--- WRITTEN EXERCISE ---
Could you copy out, word for word, the records below starting at the line containing "376, 588, 381)" and ending at the line containing "ny tenimiafina ?", with both of those lines included?

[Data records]
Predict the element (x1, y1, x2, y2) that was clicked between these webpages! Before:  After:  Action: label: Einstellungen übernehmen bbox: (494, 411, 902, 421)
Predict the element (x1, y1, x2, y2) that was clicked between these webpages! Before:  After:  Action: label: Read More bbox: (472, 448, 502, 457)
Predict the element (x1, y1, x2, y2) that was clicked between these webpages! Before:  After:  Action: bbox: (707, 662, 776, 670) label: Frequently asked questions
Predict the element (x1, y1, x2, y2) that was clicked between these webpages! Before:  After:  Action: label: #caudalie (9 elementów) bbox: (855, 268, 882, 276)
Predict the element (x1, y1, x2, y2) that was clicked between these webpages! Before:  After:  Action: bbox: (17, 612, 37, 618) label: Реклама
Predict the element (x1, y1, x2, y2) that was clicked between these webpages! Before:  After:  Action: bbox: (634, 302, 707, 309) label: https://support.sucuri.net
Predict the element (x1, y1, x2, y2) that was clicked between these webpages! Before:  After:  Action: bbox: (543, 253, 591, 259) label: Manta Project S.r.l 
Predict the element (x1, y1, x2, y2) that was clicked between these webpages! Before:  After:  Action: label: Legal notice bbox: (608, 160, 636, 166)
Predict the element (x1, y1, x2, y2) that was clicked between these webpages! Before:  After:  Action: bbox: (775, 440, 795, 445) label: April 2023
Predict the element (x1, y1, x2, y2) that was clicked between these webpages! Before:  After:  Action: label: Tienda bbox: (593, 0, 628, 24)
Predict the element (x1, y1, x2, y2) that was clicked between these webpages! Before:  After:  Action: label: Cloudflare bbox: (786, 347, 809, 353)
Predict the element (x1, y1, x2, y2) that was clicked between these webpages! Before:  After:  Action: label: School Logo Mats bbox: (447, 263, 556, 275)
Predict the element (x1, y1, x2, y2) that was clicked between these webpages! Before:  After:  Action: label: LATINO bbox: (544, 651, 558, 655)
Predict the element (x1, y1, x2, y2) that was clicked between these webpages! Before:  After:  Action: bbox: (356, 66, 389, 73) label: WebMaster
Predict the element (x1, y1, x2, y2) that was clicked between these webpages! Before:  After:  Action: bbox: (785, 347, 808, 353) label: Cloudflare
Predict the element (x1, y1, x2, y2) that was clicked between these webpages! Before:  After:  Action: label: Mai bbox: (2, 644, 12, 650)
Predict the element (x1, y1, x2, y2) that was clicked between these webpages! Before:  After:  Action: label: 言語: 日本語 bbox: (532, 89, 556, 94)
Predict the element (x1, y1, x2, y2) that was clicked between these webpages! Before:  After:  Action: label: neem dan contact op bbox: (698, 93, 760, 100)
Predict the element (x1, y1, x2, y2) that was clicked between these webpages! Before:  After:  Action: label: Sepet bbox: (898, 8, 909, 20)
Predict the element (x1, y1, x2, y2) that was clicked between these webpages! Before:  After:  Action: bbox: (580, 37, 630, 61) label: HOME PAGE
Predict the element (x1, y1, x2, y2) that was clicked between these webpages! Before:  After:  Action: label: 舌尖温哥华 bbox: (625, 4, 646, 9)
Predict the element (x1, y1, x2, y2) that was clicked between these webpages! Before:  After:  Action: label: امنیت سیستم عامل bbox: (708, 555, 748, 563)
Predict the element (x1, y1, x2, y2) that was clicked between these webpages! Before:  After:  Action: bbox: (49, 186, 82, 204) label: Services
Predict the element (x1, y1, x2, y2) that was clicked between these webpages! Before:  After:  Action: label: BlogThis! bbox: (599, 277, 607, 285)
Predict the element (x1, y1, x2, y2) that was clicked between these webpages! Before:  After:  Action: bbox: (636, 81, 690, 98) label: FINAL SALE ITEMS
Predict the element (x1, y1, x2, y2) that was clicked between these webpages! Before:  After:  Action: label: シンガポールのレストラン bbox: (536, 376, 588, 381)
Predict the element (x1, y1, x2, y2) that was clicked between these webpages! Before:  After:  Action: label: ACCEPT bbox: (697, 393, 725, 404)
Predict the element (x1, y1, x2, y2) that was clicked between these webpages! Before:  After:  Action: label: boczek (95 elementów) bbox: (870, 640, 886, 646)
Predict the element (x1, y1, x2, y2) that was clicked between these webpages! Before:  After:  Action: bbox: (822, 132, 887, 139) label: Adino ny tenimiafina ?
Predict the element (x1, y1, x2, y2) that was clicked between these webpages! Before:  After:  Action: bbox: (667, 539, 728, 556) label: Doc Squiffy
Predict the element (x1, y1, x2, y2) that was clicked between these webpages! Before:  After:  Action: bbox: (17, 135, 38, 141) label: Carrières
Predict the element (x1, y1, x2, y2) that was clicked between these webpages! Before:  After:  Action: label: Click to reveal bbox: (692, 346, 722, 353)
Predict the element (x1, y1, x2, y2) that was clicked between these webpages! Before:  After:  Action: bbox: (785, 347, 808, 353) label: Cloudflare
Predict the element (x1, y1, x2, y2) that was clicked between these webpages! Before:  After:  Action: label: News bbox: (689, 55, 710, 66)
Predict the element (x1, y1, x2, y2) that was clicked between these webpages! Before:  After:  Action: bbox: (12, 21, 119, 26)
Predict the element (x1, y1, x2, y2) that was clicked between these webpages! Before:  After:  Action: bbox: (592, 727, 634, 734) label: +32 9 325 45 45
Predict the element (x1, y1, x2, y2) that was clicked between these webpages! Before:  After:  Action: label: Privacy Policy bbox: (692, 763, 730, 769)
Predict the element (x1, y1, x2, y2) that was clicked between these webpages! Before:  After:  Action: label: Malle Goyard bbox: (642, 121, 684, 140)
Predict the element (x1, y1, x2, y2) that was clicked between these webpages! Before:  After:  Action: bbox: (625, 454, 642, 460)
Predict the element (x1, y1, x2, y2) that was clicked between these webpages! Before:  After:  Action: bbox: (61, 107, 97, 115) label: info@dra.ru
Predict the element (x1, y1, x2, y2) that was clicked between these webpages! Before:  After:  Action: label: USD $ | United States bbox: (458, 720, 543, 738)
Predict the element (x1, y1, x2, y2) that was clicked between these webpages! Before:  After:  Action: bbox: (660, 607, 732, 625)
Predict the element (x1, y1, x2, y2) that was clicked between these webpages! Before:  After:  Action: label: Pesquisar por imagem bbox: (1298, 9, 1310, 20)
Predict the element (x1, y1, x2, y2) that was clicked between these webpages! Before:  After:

--- RESULT BELOW ---
Predict the element (x1, y1, x2, y2) that was clicked between these webpages! Before:  After:  Action: label: シンガポールのレストラン bbox: (536, 376, 588, 381)
Predict the element (x1, y1, x2, y2) that was clicked between these webpages! Before:  After:  Action: label: ACCEPT bbox: (697, 393, 725, 404)
Predict the element (x1, y1, x2, y2) that was clicked between these webpages! Before:  After:  Action: label: boczek (95 elementów) bbox: (870, 640, 886, 646)
Predict the element (x1, y1, x2, y2) that was clicked between these webpages! Before:  After:  Action: bbox: (822, 132, 887, 139) label: Adino ny tenimiafina ?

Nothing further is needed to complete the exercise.